** Required task **
Copy out every line of the data below that contains the string "icon", treating uppercase and lowercase as different.
──────────────────────────────
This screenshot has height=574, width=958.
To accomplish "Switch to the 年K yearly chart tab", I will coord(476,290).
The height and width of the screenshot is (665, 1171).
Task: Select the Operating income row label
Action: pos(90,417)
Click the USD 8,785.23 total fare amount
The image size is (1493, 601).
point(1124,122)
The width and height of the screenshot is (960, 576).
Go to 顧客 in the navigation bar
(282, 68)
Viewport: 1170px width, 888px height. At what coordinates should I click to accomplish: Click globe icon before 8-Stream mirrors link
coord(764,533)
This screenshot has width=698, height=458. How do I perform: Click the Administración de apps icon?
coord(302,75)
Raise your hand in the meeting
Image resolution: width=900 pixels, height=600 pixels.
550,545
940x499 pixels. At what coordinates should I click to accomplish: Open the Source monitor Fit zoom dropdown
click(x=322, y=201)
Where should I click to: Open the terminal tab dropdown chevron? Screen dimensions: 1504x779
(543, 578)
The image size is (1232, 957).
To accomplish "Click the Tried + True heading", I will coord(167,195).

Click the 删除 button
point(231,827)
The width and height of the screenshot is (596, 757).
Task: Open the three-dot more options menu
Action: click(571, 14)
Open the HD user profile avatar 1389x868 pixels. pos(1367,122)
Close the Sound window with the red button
──────────────────────────────
** Final result **
Viewport: 1170px width, 888px height. At what coordinates should I click to accomplish: Click globe icon before 8-Stream mirrors link
This screenshot has width=698, height=458. How do I perform: Click the Administración de apps icon?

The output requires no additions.